---------- Source document
5-FLUOROURACIL INCORPORATION INTO DNA OF CF-1 MOUSE BONE-MARROW CELLS AS A POSSIBLE MECHANISM OF TOXICITY

Abstract

Isolated CF-1 mouse bone marrow cells were exposed for 1 h to 5-fluorouracil (FUra) [an antitumor agent with bone marrow toxicity] at concentrations from 1.8-50 .mu.M and then washed and suspended in a soft agar growth medium to assess the effect on toxicity (measured as reduction in colony growth compared to control). Specific toxic concentrations ranging from 25-90% lethal doses were determined. Subsequent studies examined in parallel the effect of these toxic concentrations of FUra on the possible sites of toxicity including: inhibtion of thymidylate synthetase activity using a modified 3H release assay; incorporation of FUra into RNA (FUra-RNA); and incorporatin of FUra into DNA (FUra-DNA). Thymidylate synthetase activity was slightly decreased (75% of control) after 1-h exposure to a 50% lethal dose and was not significantly further reduced as the FUra concentration was increased to an 85% lethal dose. Furthermore, subsequent exposure of FUra-treated cells to a nontoxic thymidine dose (5 .mu.M) failed to reverse toxicity. FUra-RNA increased during 1-h exposure to increasing concentrations of FUra (25-90% lethal doses). Although initially suggesting a relationship between the level of FUra-RNA and toxicity, subsequent studies in cells exposed to FUra in the presence of uridine demonstrated a significantly decreased toxicity while, at the same time, a minimal decrease of FUra in RNA. In contrast, FUra-DNA was significantly decreased in the presence of uridine and correlated with decreased toxicity. In additional subsequent studies, an apparent decrease in subsequent DNA synthesis was observed (measured by 32P or [3H]thymidine incorporation into DNA) as the level of FUra-DNA increased. FUra is incorporated into DNA of isolated CF-1 mouse bone marrow cells, and the level of FUra-DNA appears to be closely associated with toxicity and inhibition of further DNA synthesis. The parallel studies of thymidylate synthetase activity and FUra-RNA suggest that FUra-DNA may be an unrecognized mechanism of FUra toxicity in these cells.
--------------------
▸ **List of tasks**
1) List the possible sites of toxicity that the abstract on 5-fluorouracil in mouse bone marrow cells says were examined in parallel.
2) Answer these questions using the abstract on 5-fluorouracil in mouse bone marrow cells:
(a) How long were the isolated bone marrow cells exposed to FUra?
(b) What thymidine dose was given to FUra-treated cells as the nontoxic dose?
(c) What was thymidylate synthetase activity, relative to control, after 1-h exposure to a 50% lethal dose?
The collected data come from a different source than the text.
---------- Data supplied
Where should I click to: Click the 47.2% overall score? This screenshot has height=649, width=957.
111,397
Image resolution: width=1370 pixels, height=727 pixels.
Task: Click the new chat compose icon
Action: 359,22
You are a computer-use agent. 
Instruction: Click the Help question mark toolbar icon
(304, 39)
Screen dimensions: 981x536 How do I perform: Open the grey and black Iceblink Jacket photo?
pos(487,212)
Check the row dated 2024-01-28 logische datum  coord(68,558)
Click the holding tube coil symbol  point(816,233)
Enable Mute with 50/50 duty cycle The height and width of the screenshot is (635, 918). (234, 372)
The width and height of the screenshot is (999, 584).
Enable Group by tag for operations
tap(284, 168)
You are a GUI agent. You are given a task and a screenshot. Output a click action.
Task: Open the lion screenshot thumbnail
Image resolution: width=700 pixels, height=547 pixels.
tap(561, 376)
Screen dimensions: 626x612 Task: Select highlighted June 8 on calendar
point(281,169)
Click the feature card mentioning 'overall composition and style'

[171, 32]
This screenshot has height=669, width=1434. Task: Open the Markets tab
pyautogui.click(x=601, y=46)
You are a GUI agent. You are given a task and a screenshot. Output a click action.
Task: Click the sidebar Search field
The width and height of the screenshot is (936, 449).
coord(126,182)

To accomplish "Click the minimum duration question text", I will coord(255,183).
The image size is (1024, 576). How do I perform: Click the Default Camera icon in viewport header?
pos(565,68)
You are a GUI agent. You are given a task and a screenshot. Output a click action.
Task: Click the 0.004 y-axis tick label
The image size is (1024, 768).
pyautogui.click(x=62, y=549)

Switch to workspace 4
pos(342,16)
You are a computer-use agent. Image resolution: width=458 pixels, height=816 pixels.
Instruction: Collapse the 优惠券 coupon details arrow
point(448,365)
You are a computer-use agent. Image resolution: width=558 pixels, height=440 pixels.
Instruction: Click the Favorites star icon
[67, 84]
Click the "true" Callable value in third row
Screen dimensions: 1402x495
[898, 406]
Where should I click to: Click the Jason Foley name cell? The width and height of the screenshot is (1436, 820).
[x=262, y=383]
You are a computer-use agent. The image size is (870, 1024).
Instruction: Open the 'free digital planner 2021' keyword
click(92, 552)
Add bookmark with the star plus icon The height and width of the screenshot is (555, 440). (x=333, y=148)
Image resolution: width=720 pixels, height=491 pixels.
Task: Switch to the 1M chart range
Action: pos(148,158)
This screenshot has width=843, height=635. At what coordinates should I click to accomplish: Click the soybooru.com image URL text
--------------------
▸ **Outputs for the tasks**
1)
- Inhibition of thymidylate synthetase activity
- Incorporation of FUra into RNA (FUra-RNA)
- Incorporation of FUra into DNA (FUra-DNA)

2)
(a) 1 h
(b) 5 μM
(c) 75% of control